Mode de vie malsain, vieillissement naturel du cerveau, maladie d’Alzheimer… Aussi puissante soit-elle, notre mémoire peut être fragilisée par divers facteurs. Mais bonne nouvelle : « Comme l’ont montré plusieurs études épidémiologiques au cours des dernières décennies, il est possible d’optimiser sa mémoire au quotidien, de ralentir son déclin et même de retarder l’apparition de la maladie d’Alzheimer en adoptant certains ‘rituels’ de santé ». », assure Philippe Amouyel, professeur de santé publique au CHU de Lille, directeur de la Fondation Alzheimer et auteur du Guide anti-Alzheimer : Les secrets d’un cerveau en pleine forme (éd.

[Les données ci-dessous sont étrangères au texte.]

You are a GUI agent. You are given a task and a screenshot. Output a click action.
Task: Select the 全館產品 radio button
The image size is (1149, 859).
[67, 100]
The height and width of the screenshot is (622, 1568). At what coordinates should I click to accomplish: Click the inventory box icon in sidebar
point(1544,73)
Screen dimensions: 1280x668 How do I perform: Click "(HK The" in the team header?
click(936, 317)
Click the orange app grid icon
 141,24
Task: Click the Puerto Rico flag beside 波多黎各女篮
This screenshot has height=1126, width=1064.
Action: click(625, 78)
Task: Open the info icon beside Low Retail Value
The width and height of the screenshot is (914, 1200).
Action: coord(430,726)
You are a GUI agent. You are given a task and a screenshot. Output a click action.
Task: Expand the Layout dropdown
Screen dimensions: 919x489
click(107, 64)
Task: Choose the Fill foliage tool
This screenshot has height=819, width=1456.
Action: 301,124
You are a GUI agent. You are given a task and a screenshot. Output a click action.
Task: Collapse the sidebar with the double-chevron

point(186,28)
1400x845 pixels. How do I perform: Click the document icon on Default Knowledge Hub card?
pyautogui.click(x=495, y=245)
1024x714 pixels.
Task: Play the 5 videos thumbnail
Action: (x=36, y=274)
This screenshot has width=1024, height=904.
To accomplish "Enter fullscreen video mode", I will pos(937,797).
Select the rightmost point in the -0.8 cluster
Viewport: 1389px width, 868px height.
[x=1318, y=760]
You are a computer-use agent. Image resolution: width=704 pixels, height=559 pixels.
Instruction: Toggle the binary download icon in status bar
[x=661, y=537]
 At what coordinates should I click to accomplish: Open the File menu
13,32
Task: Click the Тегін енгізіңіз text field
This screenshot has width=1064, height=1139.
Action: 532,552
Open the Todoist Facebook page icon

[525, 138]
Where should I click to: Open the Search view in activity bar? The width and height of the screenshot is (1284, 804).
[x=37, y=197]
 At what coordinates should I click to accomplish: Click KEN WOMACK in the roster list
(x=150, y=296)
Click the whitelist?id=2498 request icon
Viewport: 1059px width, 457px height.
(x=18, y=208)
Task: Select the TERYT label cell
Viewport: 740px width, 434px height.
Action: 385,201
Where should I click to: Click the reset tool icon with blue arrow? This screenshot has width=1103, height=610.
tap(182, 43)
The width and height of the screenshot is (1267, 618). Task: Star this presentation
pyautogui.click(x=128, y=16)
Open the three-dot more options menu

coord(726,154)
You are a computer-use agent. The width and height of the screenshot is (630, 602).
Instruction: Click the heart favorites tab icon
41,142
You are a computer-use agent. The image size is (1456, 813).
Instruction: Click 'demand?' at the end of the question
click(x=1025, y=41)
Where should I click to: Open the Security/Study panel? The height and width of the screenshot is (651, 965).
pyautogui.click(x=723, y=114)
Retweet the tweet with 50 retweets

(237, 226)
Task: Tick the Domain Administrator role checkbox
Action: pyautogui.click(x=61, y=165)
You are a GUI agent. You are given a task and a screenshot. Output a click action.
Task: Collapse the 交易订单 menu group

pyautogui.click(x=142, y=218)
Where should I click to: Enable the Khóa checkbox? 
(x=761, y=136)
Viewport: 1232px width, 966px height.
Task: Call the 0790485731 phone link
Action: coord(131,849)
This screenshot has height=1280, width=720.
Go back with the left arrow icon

Le Cherche-Midi, 2018).
Par exemple, selon une étude finlandaise décrite en mai 2022 dans la revue Personality and Individual Differences, qui impliquait 383 participants âgés de 26 ans et 5 042 autres âgés de 46 ans, il faudrait surtout éviter de sombrer dans le pessimisme. « Le pessimisme affecterait la capacité à être actif et à créer de nouvelles idées, ce qui pourrait accélérer le vieillissement cognitif, et donc le déclin de la mémoire », explique Jutta Karhu, co-auteur de ces travaux.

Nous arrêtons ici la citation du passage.